High school junior Marcel McClinton reads part of the letter he and forty other students signed. “Dear Governor Abbott, our job is to be good students. Your job is to keep us safe. You have failed at your job like so many politicians cozy with the NRA,” he says.

McClinton says they want policy change from Abbott, like laws on safe gun storage. He says the recent school shooting has put students across the region on edge.

“Students who I talk to, myself included, we just want, like, to live through the summer,” he says. He and other organizers with March for Our Lives plan to keep pushing for change this summer.




A new survey out Wednesday finds Texas parks have room for improvement.

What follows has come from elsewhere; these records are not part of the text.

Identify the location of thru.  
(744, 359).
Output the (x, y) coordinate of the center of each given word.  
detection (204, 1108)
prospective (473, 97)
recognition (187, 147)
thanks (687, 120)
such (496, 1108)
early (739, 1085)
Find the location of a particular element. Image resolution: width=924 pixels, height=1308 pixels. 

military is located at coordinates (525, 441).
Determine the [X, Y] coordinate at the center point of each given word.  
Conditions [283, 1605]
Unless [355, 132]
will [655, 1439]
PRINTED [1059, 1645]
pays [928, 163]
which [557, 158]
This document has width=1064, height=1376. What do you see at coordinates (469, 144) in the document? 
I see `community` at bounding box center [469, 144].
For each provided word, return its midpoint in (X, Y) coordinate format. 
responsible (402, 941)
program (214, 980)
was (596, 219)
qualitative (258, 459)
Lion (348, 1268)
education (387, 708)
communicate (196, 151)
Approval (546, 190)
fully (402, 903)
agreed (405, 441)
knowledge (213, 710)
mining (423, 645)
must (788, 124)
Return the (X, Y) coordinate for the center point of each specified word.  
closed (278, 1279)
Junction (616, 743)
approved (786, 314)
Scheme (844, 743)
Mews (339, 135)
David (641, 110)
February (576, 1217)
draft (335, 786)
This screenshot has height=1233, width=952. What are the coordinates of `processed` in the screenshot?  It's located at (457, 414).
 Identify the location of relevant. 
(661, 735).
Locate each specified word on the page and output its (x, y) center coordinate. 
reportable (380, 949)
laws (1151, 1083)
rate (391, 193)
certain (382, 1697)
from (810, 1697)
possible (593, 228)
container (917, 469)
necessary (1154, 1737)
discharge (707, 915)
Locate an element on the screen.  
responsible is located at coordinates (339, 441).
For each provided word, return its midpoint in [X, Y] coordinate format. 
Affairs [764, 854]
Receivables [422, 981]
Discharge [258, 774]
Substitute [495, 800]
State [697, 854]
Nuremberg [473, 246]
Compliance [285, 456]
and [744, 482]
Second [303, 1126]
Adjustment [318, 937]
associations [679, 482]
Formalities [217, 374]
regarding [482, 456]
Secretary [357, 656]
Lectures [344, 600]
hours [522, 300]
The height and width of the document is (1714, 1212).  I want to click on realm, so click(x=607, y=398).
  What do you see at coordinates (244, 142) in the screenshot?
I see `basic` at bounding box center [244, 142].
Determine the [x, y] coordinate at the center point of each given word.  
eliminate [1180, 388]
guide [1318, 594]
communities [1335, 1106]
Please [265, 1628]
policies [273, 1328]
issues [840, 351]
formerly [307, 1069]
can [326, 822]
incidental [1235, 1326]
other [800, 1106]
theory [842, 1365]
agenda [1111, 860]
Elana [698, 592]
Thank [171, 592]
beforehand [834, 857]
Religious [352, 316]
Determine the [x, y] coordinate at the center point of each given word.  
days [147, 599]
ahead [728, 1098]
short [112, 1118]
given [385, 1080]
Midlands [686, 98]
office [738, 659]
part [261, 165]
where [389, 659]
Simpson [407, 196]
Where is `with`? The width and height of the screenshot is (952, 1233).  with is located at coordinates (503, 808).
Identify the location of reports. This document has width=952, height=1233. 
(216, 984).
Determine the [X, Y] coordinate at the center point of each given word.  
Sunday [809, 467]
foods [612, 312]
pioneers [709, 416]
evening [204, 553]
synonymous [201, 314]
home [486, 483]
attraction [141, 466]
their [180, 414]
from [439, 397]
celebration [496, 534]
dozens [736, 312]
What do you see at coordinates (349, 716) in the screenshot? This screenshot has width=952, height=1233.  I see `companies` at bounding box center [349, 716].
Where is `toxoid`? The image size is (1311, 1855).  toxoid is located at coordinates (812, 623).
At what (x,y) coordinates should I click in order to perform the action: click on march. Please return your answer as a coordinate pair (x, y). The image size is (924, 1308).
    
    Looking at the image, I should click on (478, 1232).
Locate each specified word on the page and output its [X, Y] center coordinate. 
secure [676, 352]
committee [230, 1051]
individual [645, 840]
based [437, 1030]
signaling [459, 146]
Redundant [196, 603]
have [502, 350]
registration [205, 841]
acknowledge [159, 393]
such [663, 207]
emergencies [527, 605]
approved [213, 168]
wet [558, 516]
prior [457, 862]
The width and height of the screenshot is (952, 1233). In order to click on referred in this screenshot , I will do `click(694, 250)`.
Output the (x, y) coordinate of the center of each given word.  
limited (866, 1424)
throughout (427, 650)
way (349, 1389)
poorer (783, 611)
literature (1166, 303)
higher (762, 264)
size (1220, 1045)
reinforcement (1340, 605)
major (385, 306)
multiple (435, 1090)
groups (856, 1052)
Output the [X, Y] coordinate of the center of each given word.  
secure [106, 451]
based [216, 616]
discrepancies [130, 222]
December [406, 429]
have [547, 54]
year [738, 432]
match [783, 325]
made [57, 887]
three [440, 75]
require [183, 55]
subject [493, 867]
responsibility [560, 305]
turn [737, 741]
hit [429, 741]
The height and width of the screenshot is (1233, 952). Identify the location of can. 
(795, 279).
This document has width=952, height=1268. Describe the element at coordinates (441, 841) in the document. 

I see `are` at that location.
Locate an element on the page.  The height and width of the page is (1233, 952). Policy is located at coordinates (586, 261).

The nonprofit Trust for Public Land ranked park systems in the nation’s 100 largest cities. The annual ParkScore Index weighs four factors – acreage, park access, investment, and amenities like bathrooms and basketball hoops.

Plano is the Texas city that scored the highest, ranking 18th on the index. Charlie McCabe is the trust’s Director for the Center of City Park Excellence.

“Plano has benefited from being a newer city, and a city that has done a fair amount of planning and thinking about how residential areas are created, how they interface with commercial areas, and where you put parks,” McCabe says.

Most other large Texas cities landed in the bottom half of the ParkScore Index, except for Austin and Dallas, which ranked 42nd and 49th respectively.




A toothy beaver has emerged victorious in its legal battle with a lip-licking green gator. Buc-ee’s had sued a competing chain of travel-stop convenience stores, Choke Canyon, arguing its alligator logo is too similar to their own.

On Tuesday, a jury sided with Buc-ees and found the grinning gator logo violated state and federal trademark law.

Matt McCutchin is a lecturer with the Stan Richards School of Advertising & Public Relations at the University of Texas at Austin.

He says he’s a little bit surprised by the jury’s decision.

“I think it’s always surprising when you have a jury draw that line between what are too many elements of similarity,” McCutchin says.

McCutchin says a similar brand, Rudy’s Country Store and Bar-B-Q, also uses red and yellow in their logo, like both Buc-ees and Choke Canyon. But he says the heart of the issue here is whether there are too many overlaps between the two logos.

“When you start introducing animals then that takes it to another level,” McCutchin says. “Then you start introducing a circle element, that’s another element. And then you start taking a friendly angle, and then put a hat on that animal, and then it starts to be a whole lot closer, because if you literally just made a list of elements there are far more in common.”

The Houston Chronicle reports that lawyers for Choke Canyon found that 99 percent of the 300 people they surveyed were not confused between the two brands.